Losing is part of the wrestling business.
Everyone has to do it at some point. No worker can stroll through the industry forever without at least one mark in the 'L' column, and convincing independent contractors to do business or see things a certain way must be one of the bigger challengers facing promoters.
After all, who wants to be a loser?! Everybody wants that 1997-1998 Goldberg spot in WCW. They fancy being the unbeatable badass who always gets their hand raised and looks like the best there ever was. Yes, selling defeats to workers has to be difficult, which is why some companies get resourceful.

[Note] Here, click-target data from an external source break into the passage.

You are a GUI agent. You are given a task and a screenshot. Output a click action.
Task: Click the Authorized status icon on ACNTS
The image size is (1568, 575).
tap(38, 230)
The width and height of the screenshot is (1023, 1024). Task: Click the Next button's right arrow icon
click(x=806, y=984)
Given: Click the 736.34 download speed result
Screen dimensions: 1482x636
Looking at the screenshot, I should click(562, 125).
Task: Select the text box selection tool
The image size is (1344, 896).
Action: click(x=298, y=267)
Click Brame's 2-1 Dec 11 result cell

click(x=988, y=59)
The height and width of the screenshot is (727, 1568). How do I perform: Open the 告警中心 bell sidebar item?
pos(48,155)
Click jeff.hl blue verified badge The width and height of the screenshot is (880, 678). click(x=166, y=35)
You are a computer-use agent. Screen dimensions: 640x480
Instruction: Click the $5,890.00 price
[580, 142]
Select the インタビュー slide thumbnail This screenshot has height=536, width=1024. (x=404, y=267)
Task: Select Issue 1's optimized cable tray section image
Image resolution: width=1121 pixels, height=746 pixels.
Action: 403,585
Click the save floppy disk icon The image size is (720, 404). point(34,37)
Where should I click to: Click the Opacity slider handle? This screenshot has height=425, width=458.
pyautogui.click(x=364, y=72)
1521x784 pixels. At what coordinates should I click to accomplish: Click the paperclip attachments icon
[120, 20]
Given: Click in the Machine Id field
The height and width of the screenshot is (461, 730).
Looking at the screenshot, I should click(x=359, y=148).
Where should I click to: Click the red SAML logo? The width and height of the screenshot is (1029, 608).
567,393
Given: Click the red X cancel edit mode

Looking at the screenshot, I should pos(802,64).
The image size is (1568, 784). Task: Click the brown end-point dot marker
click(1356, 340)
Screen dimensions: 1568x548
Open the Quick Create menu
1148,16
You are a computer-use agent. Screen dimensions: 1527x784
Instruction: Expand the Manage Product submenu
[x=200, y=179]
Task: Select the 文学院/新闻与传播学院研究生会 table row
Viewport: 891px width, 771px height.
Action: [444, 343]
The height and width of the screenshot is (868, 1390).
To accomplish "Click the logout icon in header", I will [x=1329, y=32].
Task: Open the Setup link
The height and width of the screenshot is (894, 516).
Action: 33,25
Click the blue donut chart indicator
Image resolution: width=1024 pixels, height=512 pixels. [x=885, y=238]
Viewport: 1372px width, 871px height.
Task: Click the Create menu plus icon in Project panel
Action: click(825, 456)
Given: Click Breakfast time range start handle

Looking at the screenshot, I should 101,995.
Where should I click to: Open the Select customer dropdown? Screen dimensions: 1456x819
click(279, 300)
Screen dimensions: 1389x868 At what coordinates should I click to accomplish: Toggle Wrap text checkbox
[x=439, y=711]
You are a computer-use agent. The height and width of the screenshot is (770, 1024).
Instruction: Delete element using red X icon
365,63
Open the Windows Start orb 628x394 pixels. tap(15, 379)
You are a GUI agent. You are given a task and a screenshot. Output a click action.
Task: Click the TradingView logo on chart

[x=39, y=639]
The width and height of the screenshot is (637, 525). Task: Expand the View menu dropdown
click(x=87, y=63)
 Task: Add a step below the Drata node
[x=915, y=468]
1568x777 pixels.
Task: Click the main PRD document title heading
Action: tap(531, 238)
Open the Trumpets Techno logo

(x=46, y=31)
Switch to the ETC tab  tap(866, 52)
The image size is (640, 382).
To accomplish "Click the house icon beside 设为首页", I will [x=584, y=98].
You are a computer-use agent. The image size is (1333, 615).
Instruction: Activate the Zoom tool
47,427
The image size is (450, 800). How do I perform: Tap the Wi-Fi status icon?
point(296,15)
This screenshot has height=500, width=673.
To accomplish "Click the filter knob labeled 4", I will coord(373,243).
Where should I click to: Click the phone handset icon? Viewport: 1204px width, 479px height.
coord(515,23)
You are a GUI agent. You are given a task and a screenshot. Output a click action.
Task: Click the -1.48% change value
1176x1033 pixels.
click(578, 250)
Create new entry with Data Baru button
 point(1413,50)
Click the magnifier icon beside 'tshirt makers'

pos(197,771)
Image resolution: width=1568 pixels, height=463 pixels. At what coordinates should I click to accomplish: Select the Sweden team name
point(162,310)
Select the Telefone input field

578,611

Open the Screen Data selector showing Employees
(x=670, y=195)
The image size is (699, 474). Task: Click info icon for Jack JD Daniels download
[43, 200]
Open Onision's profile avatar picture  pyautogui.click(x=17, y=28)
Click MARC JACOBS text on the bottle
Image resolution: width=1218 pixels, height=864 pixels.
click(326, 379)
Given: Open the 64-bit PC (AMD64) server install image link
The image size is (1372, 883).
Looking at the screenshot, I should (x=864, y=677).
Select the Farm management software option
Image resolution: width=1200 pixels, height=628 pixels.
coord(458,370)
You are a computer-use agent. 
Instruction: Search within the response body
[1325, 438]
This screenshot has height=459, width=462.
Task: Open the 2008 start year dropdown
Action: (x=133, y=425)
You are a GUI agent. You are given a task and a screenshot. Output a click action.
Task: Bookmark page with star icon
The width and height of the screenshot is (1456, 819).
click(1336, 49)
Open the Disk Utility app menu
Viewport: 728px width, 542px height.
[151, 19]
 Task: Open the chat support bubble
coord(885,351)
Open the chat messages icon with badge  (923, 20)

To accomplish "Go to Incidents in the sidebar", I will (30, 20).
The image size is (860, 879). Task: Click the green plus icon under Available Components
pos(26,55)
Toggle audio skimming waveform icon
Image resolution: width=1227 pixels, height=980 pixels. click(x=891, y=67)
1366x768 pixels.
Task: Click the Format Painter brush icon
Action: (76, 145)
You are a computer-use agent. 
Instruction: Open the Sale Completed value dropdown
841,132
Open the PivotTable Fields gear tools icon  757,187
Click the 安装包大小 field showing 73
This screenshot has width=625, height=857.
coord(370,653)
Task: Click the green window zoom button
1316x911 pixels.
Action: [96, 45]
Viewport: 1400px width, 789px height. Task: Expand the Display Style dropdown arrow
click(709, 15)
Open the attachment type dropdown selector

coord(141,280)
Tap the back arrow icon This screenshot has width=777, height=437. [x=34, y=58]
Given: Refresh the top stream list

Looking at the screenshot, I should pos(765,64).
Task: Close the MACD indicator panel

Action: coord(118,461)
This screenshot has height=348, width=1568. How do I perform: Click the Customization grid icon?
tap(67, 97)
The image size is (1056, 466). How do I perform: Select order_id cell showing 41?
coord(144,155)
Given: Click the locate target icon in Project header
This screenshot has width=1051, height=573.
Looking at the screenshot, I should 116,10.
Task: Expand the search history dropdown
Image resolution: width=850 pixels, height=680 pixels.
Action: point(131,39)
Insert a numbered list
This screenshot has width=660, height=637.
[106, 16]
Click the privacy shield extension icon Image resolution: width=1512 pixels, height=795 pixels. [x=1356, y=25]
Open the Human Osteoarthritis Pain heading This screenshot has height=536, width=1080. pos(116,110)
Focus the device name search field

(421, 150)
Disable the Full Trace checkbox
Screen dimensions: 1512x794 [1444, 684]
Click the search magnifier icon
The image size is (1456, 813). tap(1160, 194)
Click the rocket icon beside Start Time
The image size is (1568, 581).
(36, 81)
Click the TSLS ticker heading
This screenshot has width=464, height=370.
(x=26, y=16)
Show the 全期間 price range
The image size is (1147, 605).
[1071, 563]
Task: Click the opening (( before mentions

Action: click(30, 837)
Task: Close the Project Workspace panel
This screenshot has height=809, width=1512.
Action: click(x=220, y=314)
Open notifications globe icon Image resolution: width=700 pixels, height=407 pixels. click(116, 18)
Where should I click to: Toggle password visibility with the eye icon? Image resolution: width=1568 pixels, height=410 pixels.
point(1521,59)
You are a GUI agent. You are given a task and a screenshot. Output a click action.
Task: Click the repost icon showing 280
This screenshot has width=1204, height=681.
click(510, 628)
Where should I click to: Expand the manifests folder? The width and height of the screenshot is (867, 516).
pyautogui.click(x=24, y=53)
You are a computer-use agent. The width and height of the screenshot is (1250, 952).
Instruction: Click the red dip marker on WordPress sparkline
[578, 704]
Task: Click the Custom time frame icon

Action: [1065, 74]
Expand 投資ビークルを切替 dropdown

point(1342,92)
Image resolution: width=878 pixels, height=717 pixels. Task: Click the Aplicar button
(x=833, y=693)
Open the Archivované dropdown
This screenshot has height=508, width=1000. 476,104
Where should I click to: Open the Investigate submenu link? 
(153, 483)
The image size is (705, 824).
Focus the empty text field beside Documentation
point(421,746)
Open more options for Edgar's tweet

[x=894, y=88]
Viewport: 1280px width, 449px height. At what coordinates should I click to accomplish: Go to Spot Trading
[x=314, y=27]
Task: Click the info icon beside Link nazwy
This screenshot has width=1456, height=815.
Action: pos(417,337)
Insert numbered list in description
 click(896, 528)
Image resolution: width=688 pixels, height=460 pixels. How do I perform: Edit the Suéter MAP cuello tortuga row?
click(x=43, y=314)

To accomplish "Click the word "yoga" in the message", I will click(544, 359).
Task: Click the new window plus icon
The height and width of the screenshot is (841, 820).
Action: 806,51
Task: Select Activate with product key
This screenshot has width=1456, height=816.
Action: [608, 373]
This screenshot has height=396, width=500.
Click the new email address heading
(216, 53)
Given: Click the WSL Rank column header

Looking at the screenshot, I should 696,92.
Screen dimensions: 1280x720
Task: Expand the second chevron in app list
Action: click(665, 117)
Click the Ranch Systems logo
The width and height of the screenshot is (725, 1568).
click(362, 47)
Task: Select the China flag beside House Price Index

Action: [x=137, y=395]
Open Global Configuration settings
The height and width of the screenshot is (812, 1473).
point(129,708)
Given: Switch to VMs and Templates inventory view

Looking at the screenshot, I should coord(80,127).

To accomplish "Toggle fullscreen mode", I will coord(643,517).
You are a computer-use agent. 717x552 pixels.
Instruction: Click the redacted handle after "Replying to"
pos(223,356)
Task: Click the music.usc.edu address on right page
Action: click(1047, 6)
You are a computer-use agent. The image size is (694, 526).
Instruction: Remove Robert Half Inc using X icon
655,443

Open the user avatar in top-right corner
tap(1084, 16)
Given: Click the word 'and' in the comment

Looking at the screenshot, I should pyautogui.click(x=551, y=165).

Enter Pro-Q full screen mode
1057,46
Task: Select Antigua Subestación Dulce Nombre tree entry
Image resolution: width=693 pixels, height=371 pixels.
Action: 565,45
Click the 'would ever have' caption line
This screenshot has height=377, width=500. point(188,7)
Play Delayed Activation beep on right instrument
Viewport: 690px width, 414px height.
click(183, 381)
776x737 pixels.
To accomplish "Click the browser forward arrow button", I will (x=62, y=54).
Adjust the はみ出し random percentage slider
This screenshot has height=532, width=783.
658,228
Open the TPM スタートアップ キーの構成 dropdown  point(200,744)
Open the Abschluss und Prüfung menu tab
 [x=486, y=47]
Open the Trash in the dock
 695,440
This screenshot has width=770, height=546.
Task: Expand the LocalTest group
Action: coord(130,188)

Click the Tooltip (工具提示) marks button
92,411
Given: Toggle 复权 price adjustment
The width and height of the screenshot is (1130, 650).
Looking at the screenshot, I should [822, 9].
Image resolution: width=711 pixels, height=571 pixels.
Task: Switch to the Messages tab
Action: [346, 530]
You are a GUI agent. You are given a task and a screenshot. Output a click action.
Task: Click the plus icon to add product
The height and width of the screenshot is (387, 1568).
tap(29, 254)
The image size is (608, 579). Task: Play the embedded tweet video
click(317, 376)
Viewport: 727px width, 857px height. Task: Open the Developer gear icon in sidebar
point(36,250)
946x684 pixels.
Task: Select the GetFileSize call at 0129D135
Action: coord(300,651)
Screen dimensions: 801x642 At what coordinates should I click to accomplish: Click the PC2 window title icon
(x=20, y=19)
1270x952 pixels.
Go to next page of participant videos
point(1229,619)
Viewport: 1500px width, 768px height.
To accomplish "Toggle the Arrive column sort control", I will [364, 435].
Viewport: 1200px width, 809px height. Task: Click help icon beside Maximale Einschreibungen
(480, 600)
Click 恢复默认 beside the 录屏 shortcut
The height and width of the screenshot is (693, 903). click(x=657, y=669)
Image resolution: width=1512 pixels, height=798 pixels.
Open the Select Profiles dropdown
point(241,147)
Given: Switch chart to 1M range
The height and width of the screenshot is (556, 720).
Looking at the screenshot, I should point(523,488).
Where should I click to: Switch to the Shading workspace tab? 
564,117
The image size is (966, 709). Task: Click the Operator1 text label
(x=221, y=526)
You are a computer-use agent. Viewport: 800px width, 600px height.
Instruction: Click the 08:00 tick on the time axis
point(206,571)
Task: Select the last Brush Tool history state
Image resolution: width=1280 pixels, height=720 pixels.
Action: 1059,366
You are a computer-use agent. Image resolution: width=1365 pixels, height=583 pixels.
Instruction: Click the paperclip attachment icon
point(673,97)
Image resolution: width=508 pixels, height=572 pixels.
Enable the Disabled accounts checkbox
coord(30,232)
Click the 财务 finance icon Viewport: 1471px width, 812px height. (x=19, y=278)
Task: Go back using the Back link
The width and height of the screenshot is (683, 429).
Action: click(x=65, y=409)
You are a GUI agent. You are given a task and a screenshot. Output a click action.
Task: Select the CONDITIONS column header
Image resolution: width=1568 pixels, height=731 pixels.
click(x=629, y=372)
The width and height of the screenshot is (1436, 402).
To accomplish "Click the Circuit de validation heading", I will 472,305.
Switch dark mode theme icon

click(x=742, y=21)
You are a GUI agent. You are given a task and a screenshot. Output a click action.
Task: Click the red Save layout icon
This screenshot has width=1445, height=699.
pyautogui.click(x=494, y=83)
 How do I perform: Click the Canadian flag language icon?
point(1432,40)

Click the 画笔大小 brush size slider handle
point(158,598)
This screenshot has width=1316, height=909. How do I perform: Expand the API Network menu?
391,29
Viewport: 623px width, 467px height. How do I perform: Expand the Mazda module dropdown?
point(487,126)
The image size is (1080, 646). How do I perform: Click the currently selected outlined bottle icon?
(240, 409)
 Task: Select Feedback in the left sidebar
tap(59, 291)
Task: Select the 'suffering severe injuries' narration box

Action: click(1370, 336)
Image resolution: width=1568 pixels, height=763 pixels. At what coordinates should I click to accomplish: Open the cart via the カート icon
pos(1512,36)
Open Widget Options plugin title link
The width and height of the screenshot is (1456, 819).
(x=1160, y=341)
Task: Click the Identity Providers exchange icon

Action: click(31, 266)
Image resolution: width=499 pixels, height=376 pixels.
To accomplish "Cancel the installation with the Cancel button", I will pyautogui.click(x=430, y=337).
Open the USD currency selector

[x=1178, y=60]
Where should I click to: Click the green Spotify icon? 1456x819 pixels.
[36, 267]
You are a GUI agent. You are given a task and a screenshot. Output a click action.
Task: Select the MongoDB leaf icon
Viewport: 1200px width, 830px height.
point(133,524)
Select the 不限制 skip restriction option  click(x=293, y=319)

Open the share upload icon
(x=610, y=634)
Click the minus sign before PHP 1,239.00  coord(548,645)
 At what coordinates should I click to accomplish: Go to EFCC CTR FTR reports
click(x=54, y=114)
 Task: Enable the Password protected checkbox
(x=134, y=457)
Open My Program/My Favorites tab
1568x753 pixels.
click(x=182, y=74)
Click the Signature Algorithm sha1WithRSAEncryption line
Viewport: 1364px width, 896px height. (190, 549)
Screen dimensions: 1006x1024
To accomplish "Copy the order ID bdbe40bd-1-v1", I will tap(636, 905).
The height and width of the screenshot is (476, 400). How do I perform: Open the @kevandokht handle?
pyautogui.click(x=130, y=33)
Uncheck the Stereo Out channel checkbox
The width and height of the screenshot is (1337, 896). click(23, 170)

Some wrestlers were fed lies to keep their egos ticking over in the interim, others were given special dispensation to screw with established federation rules, and some were outright told to f*ck off and never return until they were willing to play ball. That last one is rare, but it belongs here on this collection of unique ways promoters and fellow wrestlers coaxed losses out of their staff and peers.
Every single occasion worked. Wool was pulled over eyes, promotions got their way and jobs were done...
10. Warrior Wants To Sell Comic Books
The Ultimate Warrior was a strange cat.
Eric Bischoff once revealed on his '83 Weeks' show that initial discussions with the man were less about actually wrestling and more about "potential opportunities". Basically, Warrior wanted assurance that he'd be able to promote and sell his comic books. Losing to Hulk Hogan wasn't a problem.
The old WrestleMania VI rivals would go on to have one of the worst rematches in wrestling history at WCW's Halloween Havoc 1998 pay-per-view. Warrior didn't give a hoot about that - the guy just wanted to know that merch items (like that aforementioned comic) would be available at the table.
Hulk craved revenge for putting his so-called successor over eight years earlier. Meanwhile, the artist formerly known as Jim Hellwig bored Bisch to death for hours about animation, comics and character lore the WCW chief couldn't pretend to care about.
In the end, selling comic books was more important to Warrior than wrestling matches for WCW.